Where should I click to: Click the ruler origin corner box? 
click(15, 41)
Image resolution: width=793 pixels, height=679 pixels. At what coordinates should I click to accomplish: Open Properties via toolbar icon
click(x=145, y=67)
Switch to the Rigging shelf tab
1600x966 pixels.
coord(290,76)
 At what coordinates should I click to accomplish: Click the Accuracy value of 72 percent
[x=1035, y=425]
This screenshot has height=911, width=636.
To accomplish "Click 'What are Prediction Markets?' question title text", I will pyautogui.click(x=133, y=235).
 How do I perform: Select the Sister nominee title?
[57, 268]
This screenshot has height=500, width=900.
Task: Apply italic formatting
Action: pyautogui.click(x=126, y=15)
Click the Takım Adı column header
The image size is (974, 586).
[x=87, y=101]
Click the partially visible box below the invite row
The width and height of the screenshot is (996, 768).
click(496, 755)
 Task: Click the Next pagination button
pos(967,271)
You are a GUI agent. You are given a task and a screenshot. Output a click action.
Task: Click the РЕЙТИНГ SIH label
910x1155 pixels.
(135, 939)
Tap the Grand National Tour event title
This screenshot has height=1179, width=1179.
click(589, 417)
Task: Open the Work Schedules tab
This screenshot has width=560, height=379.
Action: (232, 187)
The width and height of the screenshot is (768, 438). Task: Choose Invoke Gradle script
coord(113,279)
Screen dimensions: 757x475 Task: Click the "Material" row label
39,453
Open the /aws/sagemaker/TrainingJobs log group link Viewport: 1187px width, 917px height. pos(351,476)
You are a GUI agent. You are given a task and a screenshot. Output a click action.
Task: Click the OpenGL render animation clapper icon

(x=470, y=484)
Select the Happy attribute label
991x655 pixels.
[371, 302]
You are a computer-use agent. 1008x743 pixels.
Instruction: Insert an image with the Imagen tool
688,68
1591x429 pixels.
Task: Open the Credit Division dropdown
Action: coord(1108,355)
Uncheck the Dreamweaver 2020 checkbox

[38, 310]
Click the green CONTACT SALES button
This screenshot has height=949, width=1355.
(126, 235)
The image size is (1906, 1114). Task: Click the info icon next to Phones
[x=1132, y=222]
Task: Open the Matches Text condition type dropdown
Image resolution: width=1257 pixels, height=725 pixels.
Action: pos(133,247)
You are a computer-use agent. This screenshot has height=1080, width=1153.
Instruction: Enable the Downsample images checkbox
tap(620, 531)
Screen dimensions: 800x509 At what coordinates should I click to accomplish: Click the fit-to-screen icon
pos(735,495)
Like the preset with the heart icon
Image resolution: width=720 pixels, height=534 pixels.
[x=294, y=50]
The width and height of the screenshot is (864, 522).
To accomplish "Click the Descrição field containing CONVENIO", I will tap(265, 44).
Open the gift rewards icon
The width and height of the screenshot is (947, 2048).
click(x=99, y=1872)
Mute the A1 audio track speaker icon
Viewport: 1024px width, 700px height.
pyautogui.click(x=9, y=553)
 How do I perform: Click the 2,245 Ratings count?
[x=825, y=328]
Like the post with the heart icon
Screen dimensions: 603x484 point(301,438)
#####
TASK INSTRUCTIONS:
Using the records above, copy exactly the lines from the one containing "You are a computer-use agent. This" through the last, inclusive, and nothing else.

FINISHED EXERCISE:
You are a computer-use agent. This screenshot has height=1080, width=1153.
Instruction: Enable the Downsample images checkbox
tap(620, 531)
Screen dimensions: 800x509 At what coordinates should I click to accomplish: Click the fit-to-screen icon
pos(735,495)
Like the preset with the heart icon
Image resolution: width=720 pixels, height=534 pixels.
[x=294, y=50]
The width and height of the screenshot is (864, 522).
To accomplish "Click the Descrição field containing CONVENIO", I will tap(265, 44).
Open the gift rewards icon
The width and height of the screenshot is (947, 2048).
click(x=99, y=1872)
Mute the A1 audio track speaker icon
Viewport: 1024px width, 700px height.
pyautogui.click(x=9, y=553)
 How do I perform: Click the 2,245 Ratings count?
[x=825, y=328]
Like the post with the heart icon
Screen dimensions: 603x484 point(301,438)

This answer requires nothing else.